Tim Ferriss, author of the recent release, The 4-Hour Chef, insists in his keynote, “You can become word-class in something in 6 months or less” if you learn to learn the right way. In his many experiences, he's broken down the process of successful learning and shared a few key tips with session attendees:
Only focus on what you can model. If someone is genetically predisposed to gain muscle, for example, that’s not something you can imitate, so don’t get caught up on it.
Deconstruct complex skills into its parts. Learn the bits piece-by-piece, i.e. learn the sounds or basic word structure of any language in order to master a large portion of that language quickly. Find the “minimum effective dose” or the smallest amount of skill required to provide the greatest usefulness or benefit.
Avoid failure (for a while). For the first five or six session of learning something, avoid those things you know cause you to fail. This helps ensure you won’t quit the first few times out of the gate and proves you can succeed.

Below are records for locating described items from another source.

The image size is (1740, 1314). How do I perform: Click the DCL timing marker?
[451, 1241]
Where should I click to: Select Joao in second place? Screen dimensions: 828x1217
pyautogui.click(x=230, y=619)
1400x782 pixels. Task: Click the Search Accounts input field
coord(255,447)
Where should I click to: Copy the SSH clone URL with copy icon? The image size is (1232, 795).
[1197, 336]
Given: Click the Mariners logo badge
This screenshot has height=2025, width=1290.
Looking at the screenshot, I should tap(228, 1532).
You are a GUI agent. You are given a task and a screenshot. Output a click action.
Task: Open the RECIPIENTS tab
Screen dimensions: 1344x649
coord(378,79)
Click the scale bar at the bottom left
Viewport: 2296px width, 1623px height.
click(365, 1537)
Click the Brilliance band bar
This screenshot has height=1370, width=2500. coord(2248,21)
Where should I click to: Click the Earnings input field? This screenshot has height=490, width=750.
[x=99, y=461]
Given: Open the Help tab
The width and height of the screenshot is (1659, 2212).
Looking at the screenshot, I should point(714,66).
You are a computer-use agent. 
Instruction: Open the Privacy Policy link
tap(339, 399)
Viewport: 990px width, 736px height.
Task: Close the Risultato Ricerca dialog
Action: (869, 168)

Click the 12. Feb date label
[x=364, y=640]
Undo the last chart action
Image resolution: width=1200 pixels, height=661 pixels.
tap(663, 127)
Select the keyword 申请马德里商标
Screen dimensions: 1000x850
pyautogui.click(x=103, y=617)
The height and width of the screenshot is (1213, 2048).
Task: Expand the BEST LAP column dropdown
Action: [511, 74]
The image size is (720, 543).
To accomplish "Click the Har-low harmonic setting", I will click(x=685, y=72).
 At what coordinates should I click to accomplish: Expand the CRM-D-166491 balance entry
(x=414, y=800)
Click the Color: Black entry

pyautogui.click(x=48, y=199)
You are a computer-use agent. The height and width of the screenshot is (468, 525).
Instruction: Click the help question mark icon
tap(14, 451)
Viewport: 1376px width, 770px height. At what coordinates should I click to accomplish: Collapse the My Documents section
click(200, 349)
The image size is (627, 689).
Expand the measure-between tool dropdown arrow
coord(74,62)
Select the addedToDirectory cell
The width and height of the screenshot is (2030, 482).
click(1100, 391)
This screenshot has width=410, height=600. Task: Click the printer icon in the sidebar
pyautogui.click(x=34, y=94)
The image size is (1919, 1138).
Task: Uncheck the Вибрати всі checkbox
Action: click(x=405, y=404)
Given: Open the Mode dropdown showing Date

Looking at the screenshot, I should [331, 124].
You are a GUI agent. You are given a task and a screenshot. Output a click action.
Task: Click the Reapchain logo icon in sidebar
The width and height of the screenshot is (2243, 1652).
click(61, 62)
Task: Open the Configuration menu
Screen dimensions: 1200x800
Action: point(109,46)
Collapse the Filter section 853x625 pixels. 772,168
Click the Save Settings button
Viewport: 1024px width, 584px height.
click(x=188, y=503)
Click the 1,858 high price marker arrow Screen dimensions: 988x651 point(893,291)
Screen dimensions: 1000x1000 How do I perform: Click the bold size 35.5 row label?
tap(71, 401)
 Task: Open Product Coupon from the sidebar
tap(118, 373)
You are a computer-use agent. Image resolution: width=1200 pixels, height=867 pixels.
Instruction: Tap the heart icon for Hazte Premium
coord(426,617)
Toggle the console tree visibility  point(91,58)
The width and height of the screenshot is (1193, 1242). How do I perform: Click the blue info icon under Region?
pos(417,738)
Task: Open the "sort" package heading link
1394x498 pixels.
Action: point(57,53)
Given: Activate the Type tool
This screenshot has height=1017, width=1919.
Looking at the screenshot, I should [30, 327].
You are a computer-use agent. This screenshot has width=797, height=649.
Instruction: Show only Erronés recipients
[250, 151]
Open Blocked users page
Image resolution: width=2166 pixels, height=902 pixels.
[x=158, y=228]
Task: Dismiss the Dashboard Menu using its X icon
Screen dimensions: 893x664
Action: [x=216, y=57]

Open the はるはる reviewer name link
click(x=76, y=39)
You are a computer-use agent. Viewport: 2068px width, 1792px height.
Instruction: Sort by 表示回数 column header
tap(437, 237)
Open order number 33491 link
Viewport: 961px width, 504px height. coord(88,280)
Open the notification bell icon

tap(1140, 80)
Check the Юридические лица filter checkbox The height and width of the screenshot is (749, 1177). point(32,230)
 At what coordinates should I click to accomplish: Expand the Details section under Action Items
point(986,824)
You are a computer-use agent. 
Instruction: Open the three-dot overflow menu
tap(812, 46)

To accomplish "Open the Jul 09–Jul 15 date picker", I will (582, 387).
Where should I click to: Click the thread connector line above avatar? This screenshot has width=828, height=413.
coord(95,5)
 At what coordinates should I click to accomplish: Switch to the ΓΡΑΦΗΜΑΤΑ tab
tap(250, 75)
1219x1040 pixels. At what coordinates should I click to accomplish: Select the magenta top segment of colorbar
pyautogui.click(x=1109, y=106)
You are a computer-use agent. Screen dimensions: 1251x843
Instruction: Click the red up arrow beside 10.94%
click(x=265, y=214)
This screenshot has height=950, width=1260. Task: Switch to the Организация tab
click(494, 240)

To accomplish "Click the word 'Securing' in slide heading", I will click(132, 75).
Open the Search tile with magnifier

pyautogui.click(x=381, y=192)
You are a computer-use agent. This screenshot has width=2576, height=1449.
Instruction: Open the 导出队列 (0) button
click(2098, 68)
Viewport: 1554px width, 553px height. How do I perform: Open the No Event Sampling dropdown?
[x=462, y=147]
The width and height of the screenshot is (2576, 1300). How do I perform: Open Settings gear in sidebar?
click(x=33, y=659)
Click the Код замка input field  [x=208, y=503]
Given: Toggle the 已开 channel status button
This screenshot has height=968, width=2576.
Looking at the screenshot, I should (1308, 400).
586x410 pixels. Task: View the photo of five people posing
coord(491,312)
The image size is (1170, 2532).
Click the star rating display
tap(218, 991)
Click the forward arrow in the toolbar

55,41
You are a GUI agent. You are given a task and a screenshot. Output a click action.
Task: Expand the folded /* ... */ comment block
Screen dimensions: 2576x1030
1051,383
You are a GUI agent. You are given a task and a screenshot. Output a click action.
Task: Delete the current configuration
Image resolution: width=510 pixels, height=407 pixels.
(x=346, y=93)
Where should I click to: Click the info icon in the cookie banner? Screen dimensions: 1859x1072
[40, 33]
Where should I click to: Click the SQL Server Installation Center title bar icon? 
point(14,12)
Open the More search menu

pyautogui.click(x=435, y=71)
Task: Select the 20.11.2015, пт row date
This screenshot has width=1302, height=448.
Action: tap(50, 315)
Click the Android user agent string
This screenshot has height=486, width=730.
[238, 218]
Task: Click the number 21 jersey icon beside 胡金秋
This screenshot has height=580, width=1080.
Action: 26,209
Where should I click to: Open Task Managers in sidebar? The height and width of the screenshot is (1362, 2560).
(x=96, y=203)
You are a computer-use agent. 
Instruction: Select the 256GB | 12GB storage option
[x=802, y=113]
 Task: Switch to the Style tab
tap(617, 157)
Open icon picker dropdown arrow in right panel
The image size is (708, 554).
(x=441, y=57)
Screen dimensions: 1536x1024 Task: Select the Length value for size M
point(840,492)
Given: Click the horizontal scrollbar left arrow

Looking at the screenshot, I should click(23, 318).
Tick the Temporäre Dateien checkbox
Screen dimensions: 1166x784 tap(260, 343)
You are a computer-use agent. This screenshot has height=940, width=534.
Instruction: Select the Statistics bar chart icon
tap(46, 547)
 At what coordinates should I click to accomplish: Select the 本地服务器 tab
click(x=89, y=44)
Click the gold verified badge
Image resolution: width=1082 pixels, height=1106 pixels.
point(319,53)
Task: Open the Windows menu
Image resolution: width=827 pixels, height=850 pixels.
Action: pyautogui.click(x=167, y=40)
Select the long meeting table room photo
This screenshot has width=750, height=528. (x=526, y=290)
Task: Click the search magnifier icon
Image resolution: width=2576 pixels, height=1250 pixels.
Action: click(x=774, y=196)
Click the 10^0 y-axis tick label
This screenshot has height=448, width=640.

Add high stakes if there aren’t any. Can’t stick with your goal? Try writing a check to your least favorite organization/cause and send it to a friend who promises to mail that check to the organization as a donation in your name if you fail to reach your goal. That’ll motivate you!
Focus. One of the biggest impediments to success (in learning or anything) is saying “yes” to too many things.
In The 4-Hour Chef, Ferriss breaks down the "simple path to cooking like a pro, learning anything and living the good life." Sure, it wasn't about digital or marketing, but this was surprisingly one of my favorite sessions this year. In an industry where we have to learn every day to stay ahead, these insights are a great help!